Donations, he says, come from more than 80 percent of the suitable brain-dead patients at Advocate. "Gunshot, car wreck, plane crash — [donating] is the only way [for many families] to make sense of a senseless event," he adds.

Wilson also stresses the need for other sources to increase the organ transplant supply. Hospitals are in the process of implementing policy for using what they can from donors without heartbeats. Animal (xeno) transplant study also is advancing. Living donors, like Cynthia Merola are rare — just over 6,800 in 2003 — but a most successful source.

ELCA: ‘An act of stewardship’

What does my church say? That's the question Wilson hears most often when a family is making an organ donation decision.

The United Network of Organ Sharing reports that all major religions approve of organ and tissue donation.

In April the ELCA Church Council approved a social policy resolution, The Donation of Organs, Tissue and Whole Blood .

The ELCA, it states: "[R]egards the donation of organs, tissue and whole blood as an act of stewardship and as an appropriate means for contributing to the health and well-being of other people."

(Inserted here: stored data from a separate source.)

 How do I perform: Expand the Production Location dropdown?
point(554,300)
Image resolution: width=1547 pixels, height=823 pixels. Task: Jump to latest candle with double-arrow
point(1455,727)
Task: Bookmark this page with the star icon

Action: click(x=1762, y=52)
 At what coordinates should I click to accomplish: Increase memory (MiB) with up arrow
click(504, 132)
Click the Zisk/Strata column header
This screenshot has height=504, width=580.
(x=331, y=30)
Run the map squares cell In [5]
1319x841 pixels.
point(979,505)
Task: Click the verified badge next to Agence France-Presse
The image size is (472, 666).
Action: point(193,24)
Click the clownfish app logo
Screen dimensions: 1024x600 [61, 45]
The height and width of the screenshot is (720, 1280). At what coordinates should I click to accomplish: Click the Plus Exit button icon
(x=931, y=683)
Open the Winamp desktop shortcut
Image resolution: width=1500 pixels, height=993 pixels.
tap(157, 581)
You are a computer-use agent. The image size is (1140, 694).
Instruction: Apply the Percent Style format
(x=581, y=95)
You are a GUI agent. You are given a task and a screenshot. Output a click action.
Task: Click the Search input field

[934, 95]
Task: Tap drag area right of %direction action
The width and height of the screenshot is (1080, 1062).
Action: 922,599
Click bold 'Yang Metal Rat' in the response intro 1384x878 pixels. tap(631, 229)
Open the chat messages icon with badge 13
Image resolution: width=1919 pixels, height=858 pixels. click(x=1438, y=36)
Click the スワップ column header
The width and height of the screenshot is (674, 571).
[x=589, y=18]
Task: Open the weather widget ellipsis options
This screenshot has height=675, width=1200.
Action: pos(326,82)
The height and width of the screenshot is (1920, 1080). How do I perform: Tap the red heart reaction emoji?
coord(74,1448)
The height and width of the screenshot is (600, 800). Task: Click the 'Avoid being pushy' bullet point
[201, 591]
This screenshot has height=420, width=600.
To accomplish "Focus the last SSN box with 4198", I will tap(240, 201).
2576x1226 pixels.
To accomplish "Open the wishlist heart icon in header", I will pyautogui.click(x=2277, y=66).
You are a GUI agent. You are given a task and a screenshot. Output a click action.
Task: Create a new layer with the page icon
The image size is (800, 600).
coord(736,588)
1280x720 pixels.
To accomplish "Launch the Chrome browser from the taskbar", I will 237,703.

Roger Willer, associate director for studies with the Division for Church in Society, who drafted the resolution, said: "Making people aware of the acute shortage and need for donation are major factors we wanted to address. Our God is the God of life. We are called on to do whatever we can so that life may flourish."

The American Medical Association and the ELCA agree that attempts must be made to increase the supply of organ donors, Willer says, but hold different moral views of the human body.

Among the AMA proposals, for example, is one to provide financial remuneration to donors. "That changes the nature of the whole process," Willer says. "A sheer utilitarian view of the body is not God's view."